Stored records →
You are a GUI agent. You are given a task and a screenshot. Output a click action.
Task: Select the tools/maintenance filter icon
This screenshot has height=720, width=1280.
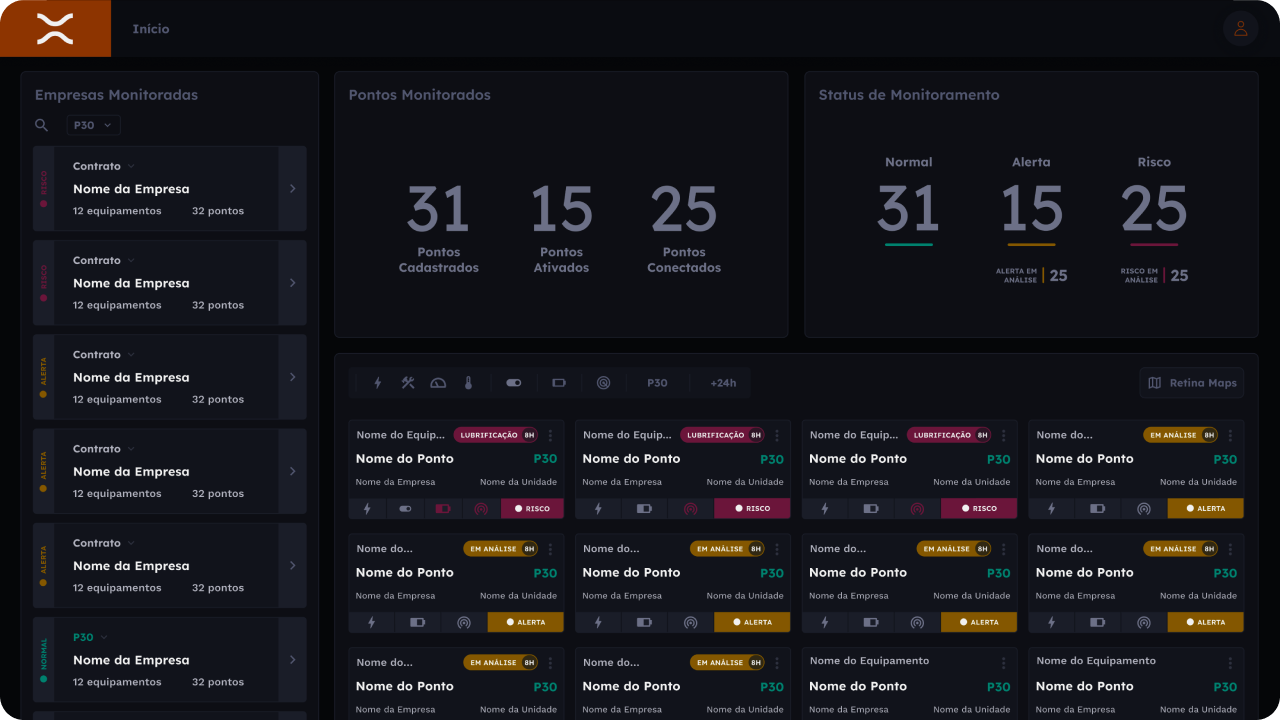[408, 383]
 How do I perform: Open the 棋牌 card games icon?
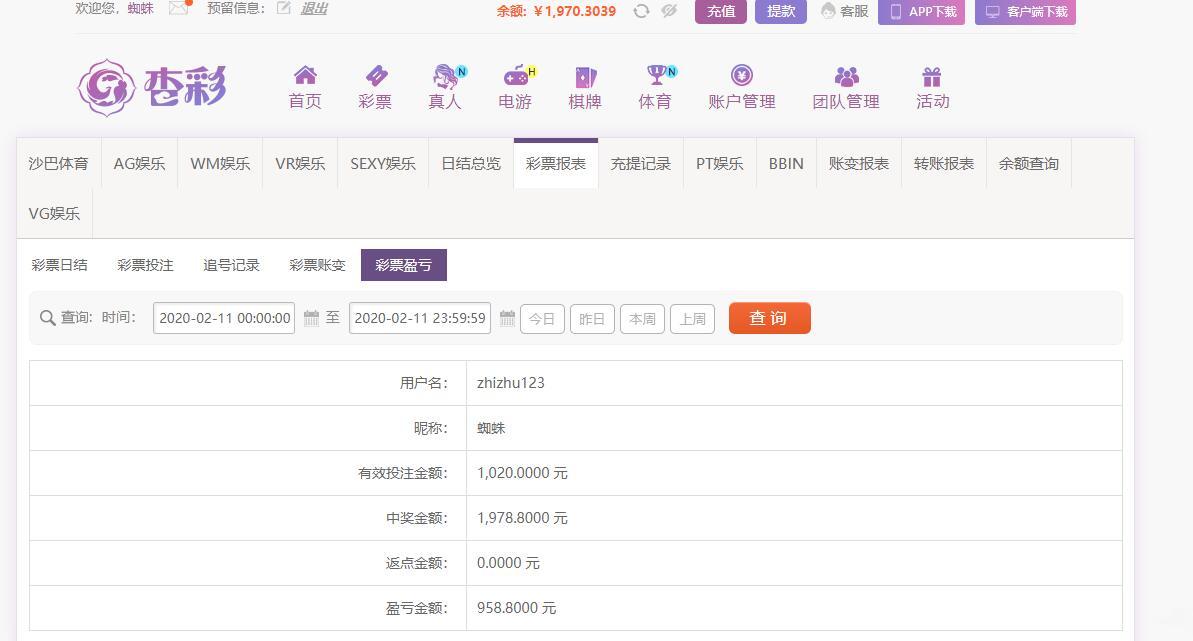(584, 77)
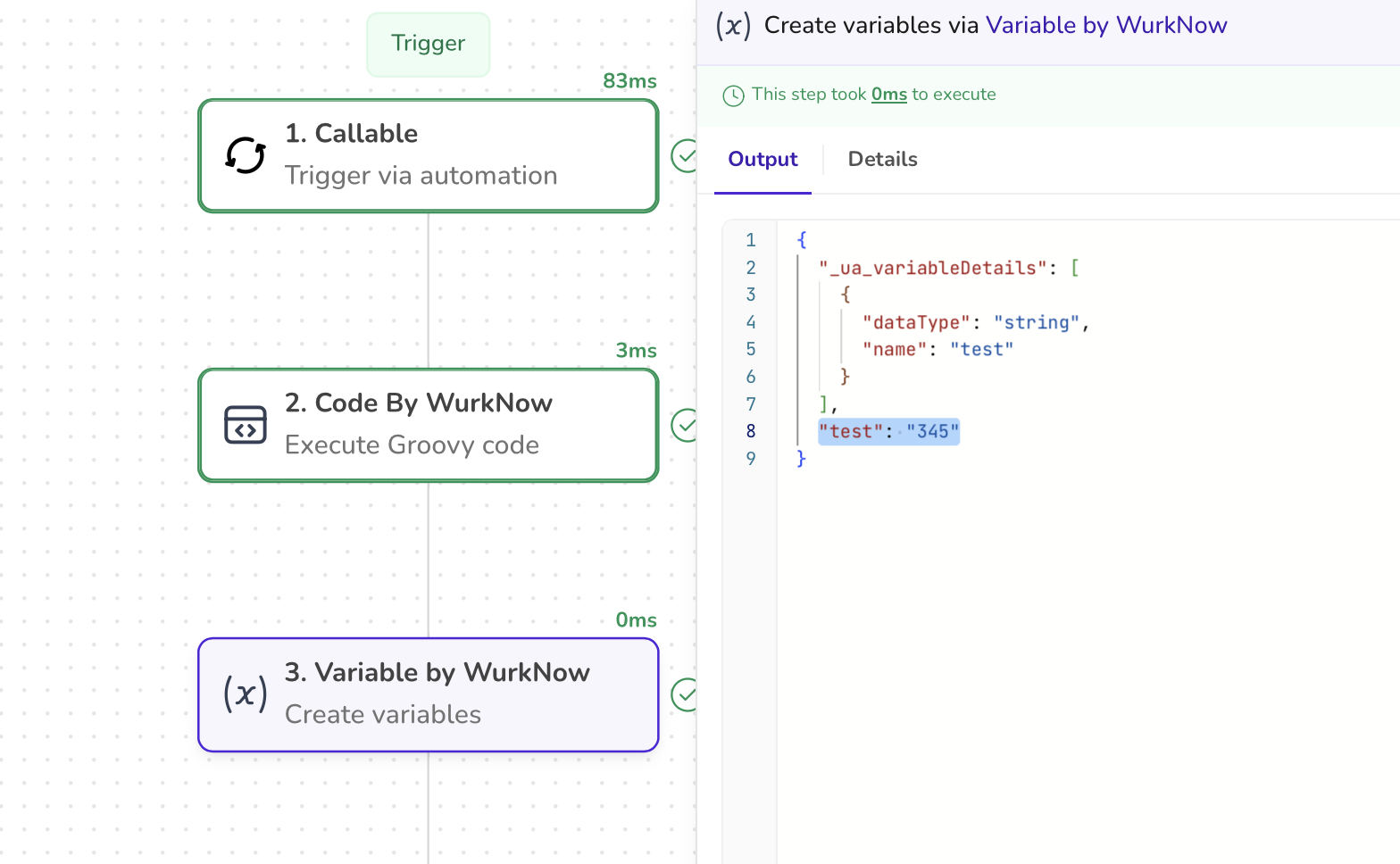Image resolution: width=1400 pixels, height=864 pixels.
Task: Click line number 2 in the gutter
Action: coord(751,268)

EXERCISE DIRECTIONS → Write out exactly, and only, the lines running from the line with "Task: Select the" to the last line above, both included, with all pictures omitted.

ANSWER BELOW →
Task: Select the tools/maintenance filter icon
This screenshot has height=720, width=1280.
[408, 383]
 How do I perform: Open the 棋牌 card games icon?
(584, 77)
Image resolution: width=1400 pixels, height=864 pixels.
Task: Click line number 2 in the gutter
Action: coord(751,268)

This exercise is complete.